Ad oggi solo due le vittorie italiane: nel 1964 a Copenaghen (Danimarca) con Gigliola Cinquetti (e la canzone “Non ho l’età – Per amarti”) e nel 1990 a Zagabria (nell’allora Jugoslavia) con Toto Cutugno (e “Insieme: 1992”). Nelle ultime due edizioni l’Italia ha portato a casa un secondo posto in Germania con Raphael Gualazzi, cha ha suonato “Follia d’amore”, ed un nono posto a Baku (Azerbaijan) con Nina Zilli, che ha cantato “L’amore è femmina (Out of love)”.

Rai2 trasmetterà la finale in versione integrale, a partire dalle ore 21, con commento in italiano affidato a Filippo Solibello, Marco Ardemagni e Natascha Lusenti, i conduttori di Caterpillar AM (programma di Radio2).

I cantanti finalisti – in ordine di esibizione – sono: Amandine Bourgeois (Francia); Andrius Pojavis (Lituania); Aliona Moon (Moldavia); Krista Siegfrids (Finlandia); El Sueño de Morfeo (Spagna); Roberto Bellarosa (Belgio); Birgit Õigemeel (Estonia); Alena Lanskaja (Bielorussia); Gianluca Bezzina (Malta); Dina Garipova (Russia); Cascada (Germania); Dorians (Armenia); Anouk (Paesi Bassi); Cezar (Romania); Bonnie Tyler (Regno Unito); Robin Stjernberg (Svezia); ByeAlex (Ungheria); Emmelie de Forest (Danimarca); Eyþór Ingi Gunnlaugsson (Islanda); Fərid Məmmədov (Azerbaijan); Koza Mostra feat. Agathonas Iakovidis (Grecia); Zlata Ohnevič (Ucraina); Marco Mengoni (Italia); Margaret Berger (Norvegia); Nodiko Tatishvili e Sopho Gelovani (Georgia); Ryan Dolan (Irlanda).

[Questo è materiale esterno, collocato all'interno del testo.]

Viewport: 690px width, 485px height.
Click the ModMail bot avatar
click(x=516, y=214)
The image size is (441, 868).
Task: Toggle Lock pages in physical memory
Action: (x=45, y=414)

Lo slogan della manifestazione di quest’anno è “We Are One”, volto proprio a ribadire il messaggio per cui è nato il festival nel 1956: unire l’Europa anche attraverso l’intrattenimento leggero e la musica, mostrarne e celebrarne la colorita diversità in una grande festa, promuovendo un forte messaggio di coesione, come recita la famosa frase “Good Evening Europe” con la quale si apre tradizionalmente il concorso. Ogni anno i singoli paesi scelgono i cantanti attraverso selezioni nazionali o gare interne organizzate dai loro servizi pubblici: i paesi si propongono con i linguaggi mediateci più diversi , creando così uno spettacolo che trova il suo valore aggiunto proprio nella sua eterogeneità.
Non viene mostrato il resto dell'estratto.